TEXT SECTION:

China using trade sanctions as weapon to silence coronavirus criticism

Topics China | Coronavirus | Trade exports

“What China is really doing is sending a political shot across the bows,” said Peter Jennings, the executive director of the Australian Strategic Policy Institute, a think tank.
Trying to silence criticism over the coronavirus pandemic, China is deploying a well-used weapon — trade sanctions. Beijing has blocked some imports of Australian beef after Prime Minister Scott Morrison's government, endorsed by Washington, called for a robust inquiry into the origins of the outbreak and rebuffed Chinese demands to back off.

The move is the first time Beijing has used access to its huge markets as leverage in its campaign to deflect blame for the outbreak. But it has used the tactic regularly in political disputes over the past decade.

“What China is really doing is sending a political shot across the bows,” said Peter Jennings, the executive director of the Australian Strategic Policy Institute, a think tank. “They're saying to Australia: Don't make a fuss about an open and independent investigation.” China has too much at stake to destroy its trading relationship with Australia entirely, Jennings said, and has left alone its biggest Australian imports like iron ore and coal because it needs a reliable supplier.

WHAT THIS EXERCISE ASKS:
1. Using the article on China's trade sanctions, decide whether each statement agrees with it, answering yes or no and quoting the words that settle it: (a) Beijing has blocked some imports of Australian beef; (b) China has stopped buying Australian iron ore and coal; (c) the beef measure is the first time China has ever used trade access as leverage in a political dispute.
2. Write a continuation of the article on China's trade sanctions against Australia, picking up after its final sentence.

SOURCE MATERIAL:
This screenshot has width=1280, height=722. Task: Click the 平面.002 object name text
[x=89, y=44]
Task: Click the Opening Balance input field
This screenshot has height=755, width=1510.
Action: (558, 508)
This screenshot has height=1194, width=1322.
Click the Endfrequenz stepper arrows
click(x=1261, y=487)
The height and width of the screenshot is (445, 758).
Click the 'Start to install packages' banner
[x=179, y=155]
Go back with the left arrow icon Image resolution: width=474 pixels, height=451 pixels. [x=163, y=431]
---
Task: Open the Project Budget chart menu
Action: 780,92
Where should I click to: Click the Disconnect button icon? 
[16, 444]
==
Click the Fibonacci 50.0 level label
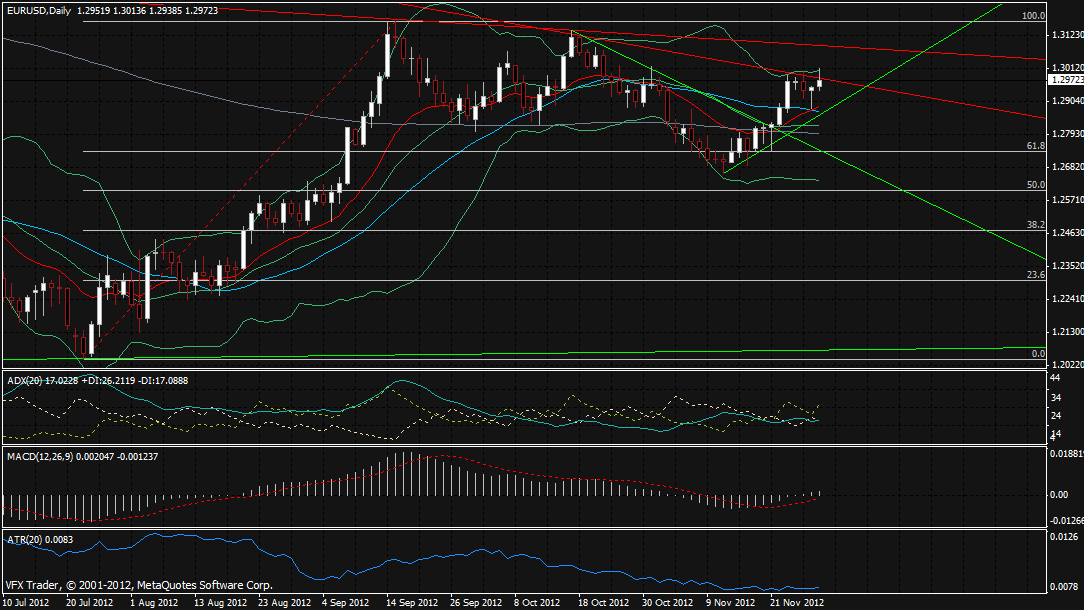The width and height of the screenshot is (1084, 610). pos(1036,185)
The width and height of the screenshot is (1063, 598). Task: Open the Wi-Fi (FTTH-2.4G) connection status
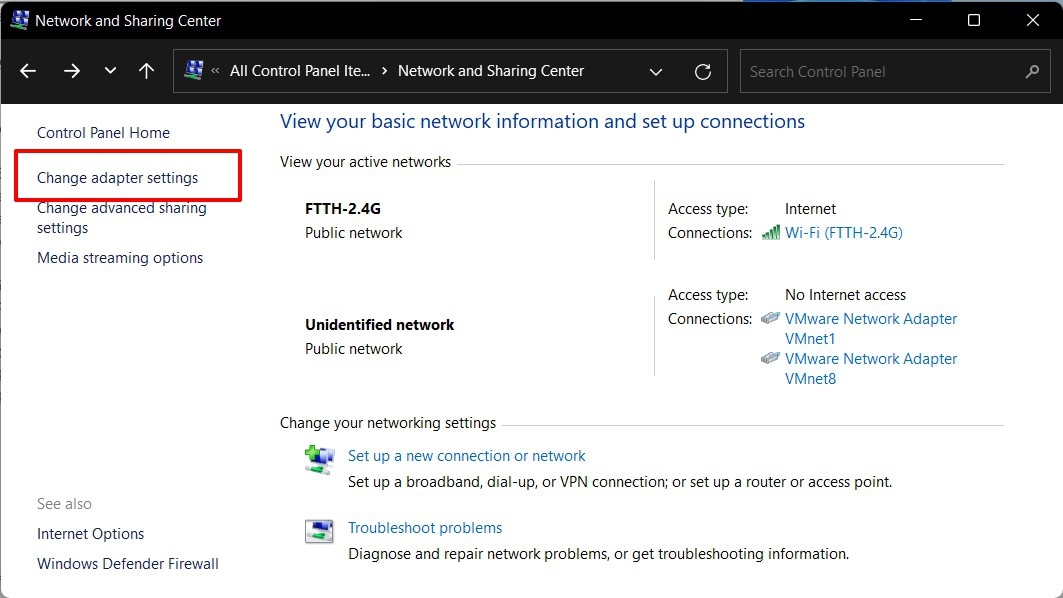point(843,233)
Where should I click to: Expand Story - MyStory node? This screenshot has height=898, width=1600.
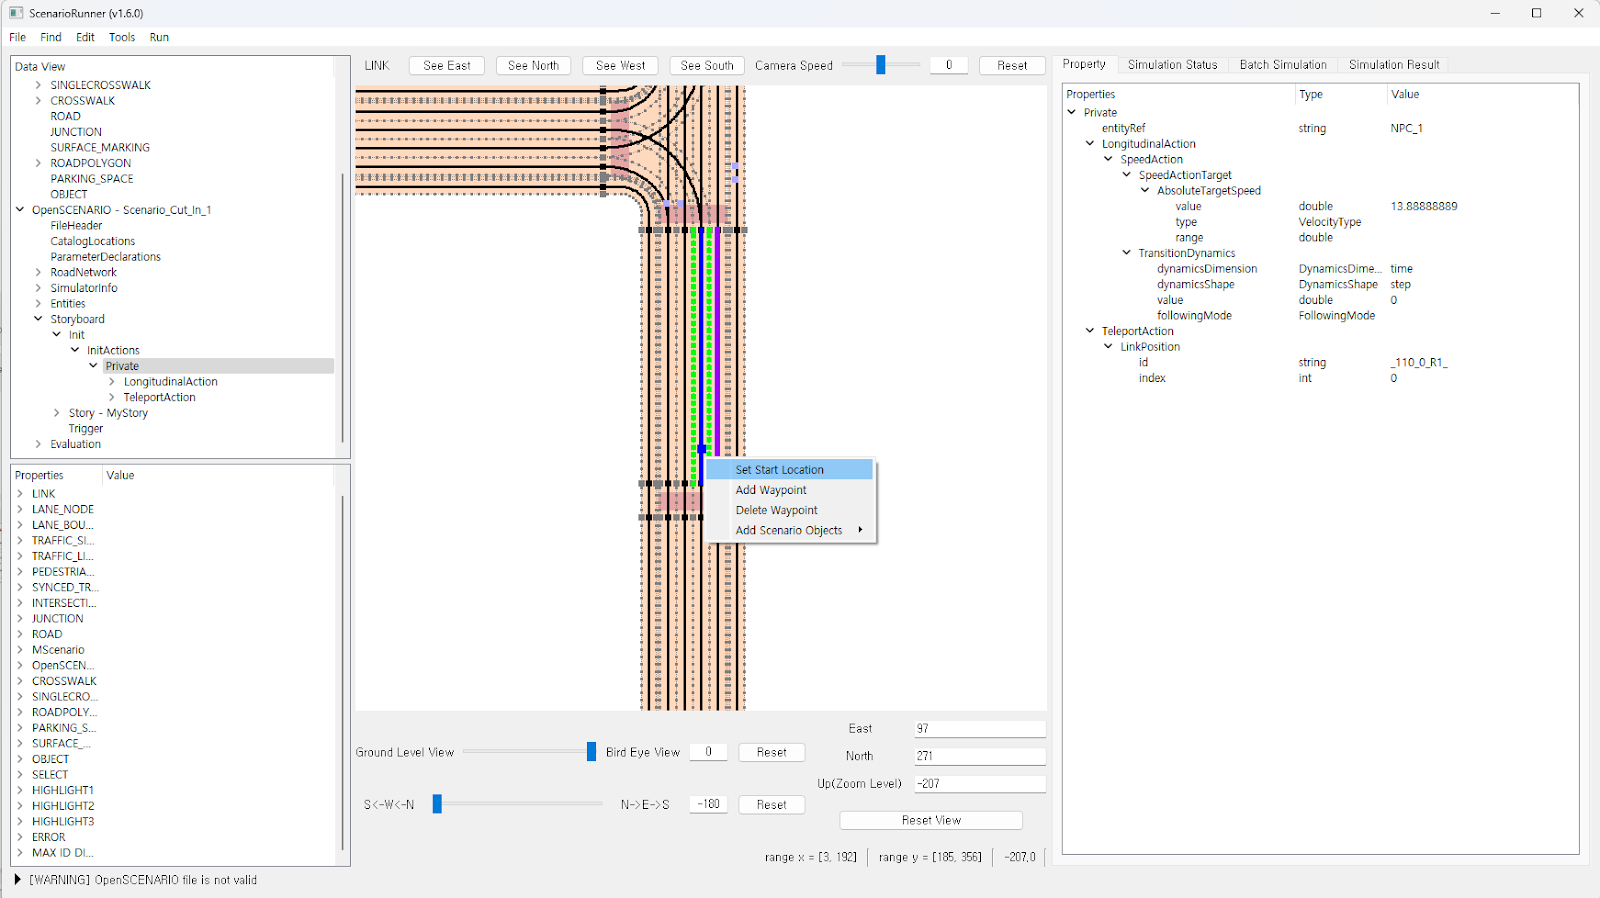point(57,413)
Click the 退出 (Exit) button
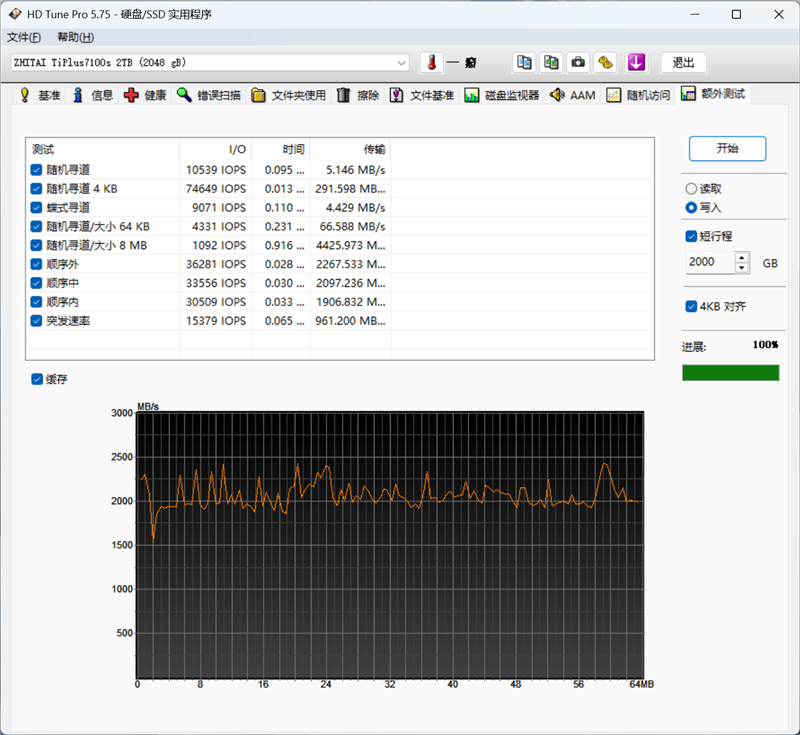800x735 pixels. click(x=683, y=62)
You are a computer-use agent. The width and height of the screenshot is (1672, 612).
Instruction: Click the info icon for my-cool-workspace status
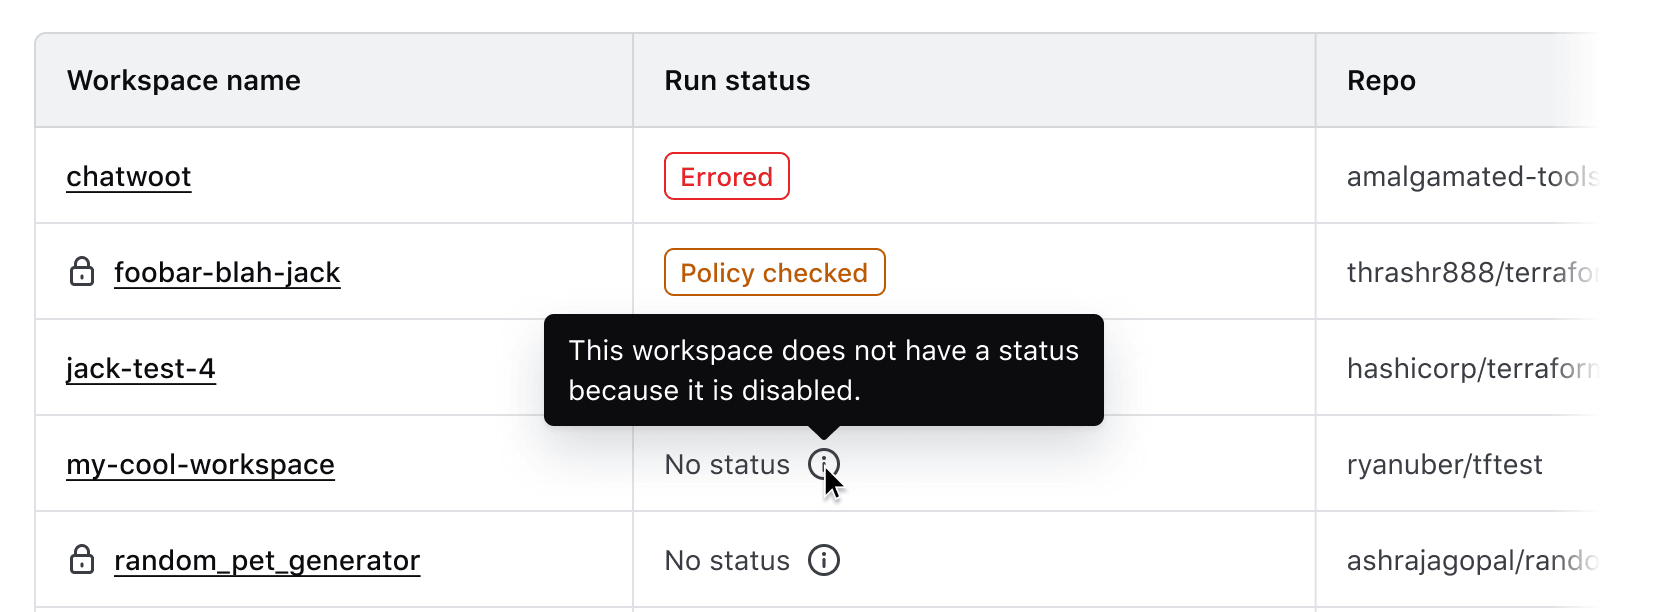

RESULTS FOR EACH TASK:
1.
(a) Yes: "Beijing has blocked some imports of Australian beef"
(b) No: "has left alone its biggest Australian imports like iron ore and coal"
(c) No: "But it has used the tactic regularly in political disputes over the past decade."

2.
But Australia is not backing down. “We are standing our ground on our values and the things that we know are always important,” Australia Prime Minister Scott Morrison said. He said Australia draws clear lines on certain issues “and those things are not to be traded, ever."

Last year, Beijing blocked imports of canola as it stepped up pressure for Canada to release a Huawei executive who was detained on US charges. It blocked imports of Philippine bananas in 2012 in a dispute over territory in South China Sea. In 2010, it blocked imports of Norwegian salmon and cancelled trade talks after Liu Xiaobo got Nobel Peace Prize.